__What to do__
Pull out the lines of the material beginning with the line containing "will (x=1222, y=45)." and continuing through the line containing "coord(28,480)", and reproduce them verbatim.
::: Entries supplied
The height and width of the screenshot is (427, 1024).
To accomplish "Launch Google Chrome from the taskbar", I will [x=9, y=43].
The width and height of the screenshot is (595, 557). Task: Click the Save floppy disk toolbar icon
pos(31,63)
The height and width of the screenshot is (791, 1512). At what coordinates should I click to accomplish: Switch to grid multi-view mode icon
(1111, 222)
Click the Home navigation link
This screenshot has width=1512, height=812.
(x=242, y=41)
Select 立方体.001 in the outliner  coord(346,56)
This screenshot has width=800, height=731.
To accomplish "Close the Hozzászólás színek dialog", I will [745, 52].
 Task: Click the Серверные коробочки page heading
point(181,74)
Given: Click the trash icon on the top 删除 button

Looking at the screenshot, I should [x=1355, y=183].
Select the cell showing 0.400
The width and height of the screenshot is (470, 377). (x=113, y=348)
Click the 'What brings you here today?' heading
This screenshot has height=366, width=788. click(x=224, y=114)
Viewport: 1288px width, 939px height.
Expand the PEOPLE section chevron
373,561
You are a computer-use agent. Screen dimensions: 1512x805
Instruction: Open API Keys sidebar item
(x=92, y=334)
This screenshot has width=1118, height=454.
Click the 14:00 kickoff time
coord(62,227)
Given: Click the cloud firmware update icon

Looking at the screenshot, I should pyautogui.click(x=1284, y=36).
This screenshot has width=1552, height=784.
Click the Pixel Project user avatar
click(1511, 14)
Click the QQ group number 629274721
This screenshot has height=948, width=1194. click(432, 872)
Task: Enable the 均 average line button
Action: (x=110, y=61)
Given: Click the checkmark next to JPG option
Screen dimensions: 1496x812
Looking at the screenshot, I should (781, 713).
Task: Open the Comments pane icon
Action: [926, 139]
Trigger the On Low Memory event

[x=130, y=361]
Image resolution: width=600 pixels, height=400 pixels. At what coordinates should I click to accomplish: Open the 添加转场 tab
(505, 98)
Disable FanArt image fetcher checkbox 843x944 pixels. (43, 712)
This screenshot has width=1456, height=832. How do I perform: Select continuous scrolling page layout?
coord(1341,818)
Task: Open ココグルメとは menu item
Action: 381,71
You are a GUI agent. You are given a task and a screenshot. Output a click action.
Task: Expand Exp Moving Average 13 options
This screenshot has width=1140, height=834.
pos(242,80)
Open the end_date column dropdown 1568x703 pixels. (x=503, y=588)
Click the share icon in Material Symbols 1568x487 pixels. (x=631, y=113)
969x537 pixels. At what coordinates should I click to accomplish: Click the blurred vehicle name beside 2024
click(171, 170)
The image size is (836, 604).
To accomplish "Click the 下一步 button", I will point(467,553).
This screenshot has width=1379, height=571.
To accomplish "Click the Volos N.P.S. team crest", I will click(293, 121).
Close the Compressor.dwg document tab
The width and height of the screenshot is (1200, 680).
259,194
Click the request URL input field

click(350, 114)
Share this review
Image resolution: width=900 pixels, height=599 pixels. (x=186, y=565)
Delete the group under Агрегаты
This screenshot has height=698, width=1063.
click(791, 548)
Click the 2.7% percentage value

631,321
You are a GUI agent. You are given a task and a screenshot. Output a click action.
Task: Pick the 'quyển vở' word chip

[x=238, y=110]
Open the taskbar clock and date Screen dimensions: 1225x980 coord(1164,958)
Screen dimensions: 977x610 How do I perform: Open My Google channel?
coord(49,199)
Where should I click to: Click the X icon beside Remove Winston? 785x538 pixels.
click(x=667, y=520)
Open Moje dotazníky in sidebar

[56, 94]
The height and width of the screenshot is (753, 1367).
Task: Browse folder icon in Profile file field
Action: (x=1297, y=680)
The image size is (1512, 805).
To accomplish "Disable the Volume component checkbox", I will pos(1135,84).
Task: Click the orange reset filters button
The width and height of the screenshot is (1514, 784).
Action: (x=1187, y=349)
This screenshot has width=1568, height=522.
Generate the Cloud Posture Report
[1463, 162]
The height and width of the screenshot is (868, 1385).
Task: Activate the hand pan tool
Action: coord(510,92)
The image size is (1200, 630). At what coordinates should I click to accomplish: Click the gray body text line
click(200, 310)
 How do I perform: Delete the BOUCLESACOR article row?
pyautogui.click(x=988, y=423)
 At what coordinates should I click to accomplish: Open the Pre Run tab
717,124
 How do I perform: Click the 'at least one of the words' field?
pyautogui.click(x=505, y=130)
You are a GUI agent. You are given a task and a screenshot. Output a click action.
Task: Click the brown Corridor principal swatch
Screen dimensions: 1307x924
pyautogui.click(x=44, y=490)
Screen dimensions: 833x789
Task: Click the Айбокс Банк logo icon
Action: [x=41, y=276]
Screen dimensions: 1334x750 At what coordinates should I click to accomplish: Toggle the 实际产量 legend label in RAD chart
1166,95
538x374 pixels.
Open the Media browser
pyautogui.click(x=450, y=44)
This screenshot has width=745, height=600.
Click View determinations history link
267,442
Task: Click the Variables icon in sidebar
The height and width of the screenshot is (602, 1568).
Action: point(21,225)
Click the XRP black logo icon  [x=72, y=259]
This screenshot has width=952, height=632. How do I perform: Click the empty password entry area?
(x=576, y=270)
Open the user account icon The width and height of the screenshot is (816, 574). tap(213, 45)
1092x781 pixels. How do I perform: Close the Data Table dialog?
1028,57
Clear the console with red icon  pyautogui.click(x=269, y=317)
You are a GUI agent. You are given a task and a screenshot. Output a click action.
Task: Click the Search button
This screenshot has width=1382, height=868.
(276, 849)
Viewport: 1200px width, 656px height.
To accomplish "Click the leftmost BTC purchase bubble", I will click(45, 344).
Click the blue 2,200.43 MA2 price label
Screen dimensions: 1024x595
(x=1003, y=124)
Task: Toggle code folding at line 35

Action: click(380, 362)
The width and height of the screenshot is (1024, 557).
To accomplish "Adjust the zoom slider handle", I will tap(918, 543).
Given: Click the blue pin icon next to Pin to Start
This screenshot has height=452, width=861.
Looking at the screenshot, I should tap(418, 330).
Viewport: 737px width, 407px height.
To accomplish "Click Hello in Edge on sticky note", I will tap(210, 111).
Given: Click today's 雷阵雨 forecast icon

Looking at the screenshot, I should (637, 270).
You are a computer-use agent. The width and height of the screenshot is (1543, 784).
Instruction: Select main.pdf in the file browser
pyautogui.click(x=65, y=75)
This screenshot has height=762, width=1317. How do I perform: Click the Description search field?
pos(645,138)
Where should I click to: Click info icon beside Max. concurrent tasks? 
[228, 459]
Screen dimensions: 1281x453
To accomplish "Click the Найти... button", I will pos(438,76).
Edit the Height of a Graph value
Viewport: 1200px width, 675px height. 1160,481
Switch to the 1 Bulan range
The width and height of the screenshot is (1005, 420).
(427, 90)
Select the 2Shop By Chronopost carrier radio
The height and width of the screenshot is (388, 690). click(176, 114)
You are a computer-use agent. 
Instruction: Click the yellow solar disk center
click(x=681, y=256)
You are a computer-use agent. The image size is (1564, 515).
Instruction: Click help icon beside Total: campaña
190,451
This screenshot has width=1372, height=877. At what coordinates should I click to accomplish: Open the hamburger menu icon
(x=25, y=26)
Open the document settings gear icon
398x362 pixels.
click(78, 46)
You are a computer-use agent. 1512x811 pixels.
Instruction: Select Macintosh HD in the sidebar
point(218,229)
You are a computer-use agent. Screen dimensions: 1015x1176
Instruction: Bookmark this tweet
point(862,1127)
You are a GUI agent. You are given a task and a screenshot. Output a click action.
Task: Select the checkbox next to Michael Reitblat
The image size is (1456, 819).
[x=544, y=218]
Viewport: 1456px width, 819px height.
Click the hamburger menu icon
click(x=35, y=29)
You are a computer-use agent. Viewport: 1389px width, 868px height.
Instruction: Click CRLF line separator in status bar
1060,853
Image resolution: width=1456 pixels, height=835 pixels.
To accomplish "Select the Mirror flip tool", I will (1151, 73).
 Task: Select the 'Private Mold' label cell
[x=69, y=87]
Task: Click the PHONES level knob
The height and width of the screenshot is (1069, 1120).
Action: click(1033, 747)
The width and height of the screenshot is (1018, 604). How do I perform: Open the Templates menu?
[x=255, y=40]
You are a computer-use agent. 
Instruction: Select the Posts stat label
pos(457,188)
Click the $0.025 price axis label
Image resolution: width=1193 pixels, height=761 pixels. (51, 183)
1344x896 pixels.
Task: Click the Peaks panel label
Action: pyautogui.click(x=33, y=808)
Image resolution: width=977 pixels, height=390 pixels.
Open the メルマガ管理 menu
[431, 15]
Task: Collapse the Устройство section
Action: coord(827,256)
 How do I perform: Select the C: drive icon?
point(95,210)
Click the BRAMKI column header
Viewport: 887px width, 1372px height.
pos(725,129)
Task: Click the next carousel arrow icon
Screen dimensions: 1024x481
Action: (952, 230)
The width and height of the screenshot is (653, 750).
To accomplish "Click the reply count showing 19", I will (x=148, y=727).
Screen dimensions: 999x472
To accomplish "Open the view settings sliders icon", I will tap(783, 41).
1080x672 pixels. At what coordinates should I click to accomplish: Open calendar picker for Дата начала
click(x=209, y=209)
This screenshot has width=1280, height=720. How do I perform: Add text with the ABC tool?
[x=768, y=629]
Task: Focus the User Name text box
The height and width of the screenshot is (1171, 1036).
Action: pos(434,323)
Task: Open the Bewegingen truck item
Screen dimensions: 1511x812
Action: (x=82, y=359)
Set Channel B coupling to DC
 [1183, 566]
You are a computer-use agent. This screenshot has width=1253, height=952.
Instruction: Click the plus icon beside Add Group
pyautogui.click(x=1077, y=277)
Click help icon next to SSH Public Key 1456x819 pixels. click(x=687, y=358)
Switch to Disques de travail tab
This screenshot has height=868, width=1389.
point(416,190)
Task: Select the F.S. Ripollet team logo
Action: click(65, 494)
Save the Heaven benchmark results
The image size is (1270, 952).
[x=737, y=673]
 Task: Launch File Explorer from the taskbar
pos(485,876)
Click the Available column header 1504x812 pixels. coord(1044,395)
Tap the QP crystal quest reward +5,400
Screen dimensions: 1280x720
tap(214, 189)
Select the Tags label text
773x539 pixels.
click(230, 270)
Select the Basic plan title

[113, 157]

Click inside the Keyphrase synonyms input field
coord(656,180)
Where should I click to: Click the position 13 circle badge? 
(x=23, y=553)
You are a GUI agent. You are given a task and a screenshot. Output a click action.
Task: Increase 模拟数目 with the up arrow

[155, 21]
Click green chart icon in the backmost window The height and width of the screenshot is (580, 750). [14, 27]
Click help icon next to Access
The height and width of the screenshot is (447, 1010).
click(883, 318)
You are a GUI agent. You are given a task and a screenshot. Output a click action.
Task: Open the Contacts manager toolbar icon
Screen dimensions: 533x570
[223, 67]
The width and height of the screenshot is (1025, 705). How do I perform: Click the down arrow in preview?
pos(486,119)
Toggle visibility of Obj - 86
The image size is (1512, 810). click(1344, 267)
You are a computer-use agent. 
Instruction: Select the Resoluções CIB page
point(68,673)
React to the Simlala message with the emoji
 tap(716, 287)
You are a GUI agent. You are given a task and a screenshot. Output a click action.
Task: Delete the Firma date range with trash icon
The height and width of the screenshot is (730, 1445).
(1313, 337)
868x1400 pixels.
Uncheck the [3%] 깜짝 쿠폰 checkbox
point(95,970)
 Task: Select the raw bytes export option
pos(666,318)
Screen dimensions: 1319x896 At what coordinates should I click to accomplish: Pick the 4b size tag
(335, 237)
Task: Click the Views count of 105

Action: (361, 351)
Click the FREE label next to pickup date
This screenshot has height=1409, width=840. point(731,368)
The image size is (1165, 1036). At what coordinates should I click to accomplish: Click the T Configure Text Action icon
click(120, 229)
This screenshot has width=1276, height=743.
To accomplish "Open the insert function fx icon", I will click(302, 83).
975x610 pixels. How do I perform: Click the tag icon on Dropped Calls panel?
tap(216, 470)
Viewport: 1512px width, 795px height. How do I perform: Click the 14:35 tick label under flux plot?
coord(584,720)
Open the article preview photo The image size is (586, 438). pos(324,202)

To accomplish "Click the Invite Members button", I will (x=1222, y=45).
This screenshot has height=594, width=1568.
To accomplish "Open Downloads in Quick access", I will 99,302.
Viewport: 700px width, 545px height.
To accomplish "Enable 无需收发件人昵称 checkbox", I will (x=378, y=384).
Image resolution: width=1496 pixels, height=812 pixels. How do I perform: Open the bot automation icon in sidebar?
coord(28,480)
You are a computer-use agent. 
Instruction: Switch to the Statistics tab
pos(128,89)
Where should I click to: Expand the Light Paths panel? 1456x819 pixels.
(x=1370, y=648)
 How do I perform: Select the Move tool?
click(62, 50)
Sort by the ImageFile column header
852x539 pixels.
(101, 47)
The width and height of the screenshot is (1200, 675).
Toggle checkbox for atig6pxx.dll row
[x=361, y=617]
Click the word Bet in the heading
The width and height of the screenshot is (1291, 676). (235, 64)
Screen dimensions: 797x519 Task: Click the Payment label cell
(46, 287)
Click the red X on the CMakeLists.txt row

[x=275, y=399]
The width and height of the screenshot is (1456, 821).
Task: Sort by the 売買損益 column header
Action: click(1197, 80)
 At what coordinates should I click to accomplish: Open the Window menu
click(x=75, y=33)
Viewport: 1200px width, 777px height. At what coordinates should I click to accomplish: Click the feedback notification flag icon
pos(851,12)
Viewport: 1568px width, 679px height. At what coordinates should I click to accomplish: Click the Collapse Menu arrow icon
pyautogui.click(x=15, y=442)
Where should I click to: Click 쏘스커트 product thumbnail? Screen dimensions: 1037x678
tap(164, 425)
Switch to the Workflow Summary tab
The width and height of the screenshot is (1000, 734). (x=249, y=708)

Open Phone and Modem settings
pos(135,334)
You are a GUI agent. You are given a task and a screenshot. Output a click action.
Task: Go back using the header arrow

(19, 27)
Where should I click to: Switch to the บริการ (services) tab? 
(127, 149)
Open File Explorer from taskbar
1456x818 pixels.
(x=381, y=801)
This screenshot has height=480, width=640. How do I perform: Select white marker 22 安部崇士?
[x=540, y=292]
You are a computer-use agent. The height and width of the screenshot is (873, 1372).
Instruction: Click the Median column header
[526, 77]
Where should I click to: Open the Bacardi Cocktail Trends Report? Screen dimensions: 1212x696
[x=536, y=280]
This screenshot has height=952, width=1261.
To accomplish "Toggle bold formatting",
::::::
__Completed exercise__
To accomplish "Click the Invite Members button", I will (x=1222, y=45).
This screenshot has height=594, width=1568.
To accomplish "Open Downloads in Quick access", I will 99,302.
Viewport: 700px width, 545px height.
To accomplish "Enable 无需收发件人昵称 checkbox", I will (x=378, y=384).
Image resolution: width=1496 pixels, height=812 pixels. How do I perform: Open the bot automation icon in sidebar?
coord(28,480)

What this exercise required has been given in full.